● SELECTION:
The Curse of Oak Island
Page 6
That McGinnis, Smith, and Vaughan believed there was a treasure buried in the Money Pit also mitigates strongly against the story that the three found the treasure back in the beginning. Why, if they had, would they have continued searching for the treasure years afterward? Joyce McGinnis would explain more than two hundred years later that her ancestor and his two friends had found only “a small treasure” and believed the greater treasure was deeper down in the Money Pit. This story had been told by others in previous decades, the claim being that those who originally dug the Money Pit used the three small chests of gold and silver found by McGinnis, Smith, and Vaughan as a distraction to prevent searchers from probing deeper into the Pit and finding the “real treasure.” Some added that the three chests were only there to stop the wrong searchers from going deeper, so that only those worthy of a treasure much greater than gold and silver would eventually find it.

● PARTS OF THE EXERCISE:
a) Retype everything in the rows from the line containing "This screenshot has width=901, height=720." down to the end of the rows, leaving the pictures out of your copy.
b) Continue the passage about the Oak Island Money Pit from the point where it stops.

● INPUT ROWS:

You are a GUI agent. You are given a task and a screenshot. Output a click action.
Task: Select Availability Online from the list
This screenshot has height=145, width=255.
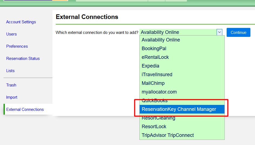pos(161,40)
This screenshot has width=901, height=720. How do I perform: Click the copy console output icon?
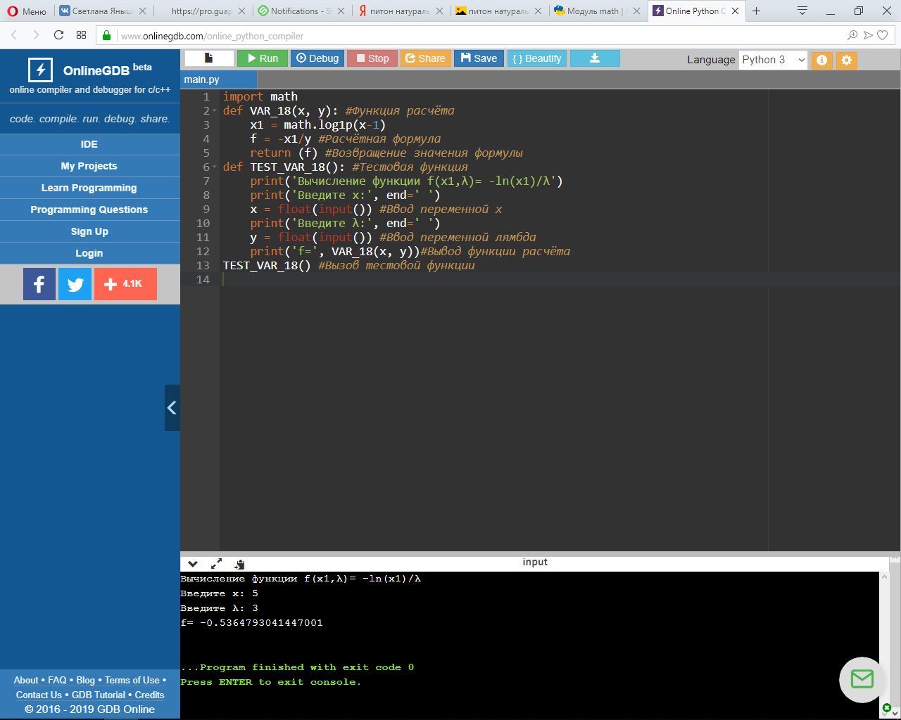pyautogui.click(x=239, y=563)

● ANSWERS TO THE EXERCISE:
a)
This screenshot has width=901, height=720. How do I perform: Click the copy console output icon?
pyautogui.click(x=239, y=563)

b)
Curious notions both, I didn’t believe either. But I also wasn’t willing to completely dismiss them, because once I had confirmed to my satisfaction that the early descriptions of the Money Pit’s original discovery and of the Onslow Company’s search of the Pit were fundamentally accurate, I found myself convinced that the only explanation for such fantastic underground works on Oak Island was that something equally fantastic must have been buried down there.
That was the essential mystery of the place. But there were other smaller mysteries that seemed to demand attempted solutions, and Samuel Ball’s role was one of them. The only way I could conceive of approaching that particular problem was to try locating Ball’s descendants to see if perhaps they, like the descendants of Daniel McGinnis, had passed down a story through the generations. It turned out there had been a descendant of Samuel Ball (eight generations removed) named Frank Stanley Boyd who had posted some biographical notes and commentaries on the blog of an organization called We Stand on Guard, which had dedicated itself to “the elimination of Racism in Canada.” Boyd had died in Halifax in October 2010, however. I found his obituary, which led me eventually to his son, John-David Boyd, a plumbing contractor in Quispamsis, New Brunswick.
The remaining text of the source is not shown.